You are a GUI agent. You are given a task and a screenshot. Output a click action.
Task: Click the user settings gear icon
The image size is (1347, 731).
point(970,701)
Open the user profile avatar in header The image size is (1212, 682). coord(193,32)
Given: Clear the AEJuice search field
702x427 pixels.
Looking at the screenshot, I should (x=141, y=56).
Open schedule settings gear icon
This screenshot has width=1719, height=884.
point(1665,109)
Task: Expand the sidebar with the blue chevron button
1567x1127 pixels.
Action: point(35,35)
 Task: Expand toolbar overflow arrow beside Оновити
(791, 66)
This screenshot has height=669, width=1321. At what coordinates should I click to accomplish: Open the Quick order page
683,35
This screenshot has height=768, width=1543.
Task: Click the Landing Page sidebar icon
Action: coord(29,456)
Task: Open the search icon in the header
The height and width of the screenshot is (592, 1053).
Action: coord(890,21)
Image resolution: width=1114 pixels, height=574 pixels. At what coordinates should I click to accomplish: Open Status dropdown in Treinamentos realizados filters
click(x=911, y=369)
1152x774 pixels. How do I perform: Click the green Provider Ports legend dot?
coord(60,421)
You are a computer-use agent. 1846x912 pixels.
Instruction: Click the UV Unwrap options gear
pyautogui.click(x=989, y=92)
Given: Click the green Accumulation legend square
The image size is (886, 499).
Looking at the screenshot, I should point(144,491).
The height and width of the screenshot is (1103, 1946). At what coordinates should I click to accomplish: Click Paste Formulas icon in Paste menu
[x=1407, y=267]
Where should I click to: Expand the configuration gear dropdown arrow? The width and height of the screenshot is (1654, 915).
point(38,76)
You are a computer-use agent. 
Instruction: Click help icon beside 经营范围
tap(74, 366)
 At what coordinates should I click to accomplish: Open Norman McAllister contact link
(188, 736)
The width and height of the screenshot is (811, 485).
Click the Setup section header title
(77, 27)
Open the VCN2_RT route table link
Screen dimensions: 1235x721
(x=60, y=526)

■ ■ ■ ■

# WHAT NEEDS TO BE DONE
What lines in the records above include the string "agent"? Copy each one.

# ANSWER SECTION
You are a GUI agent. You are given a task and a screenshot. Output a click action.
You are a computer-use agent. 1846x912 pixels.
You are a computer-use agent. 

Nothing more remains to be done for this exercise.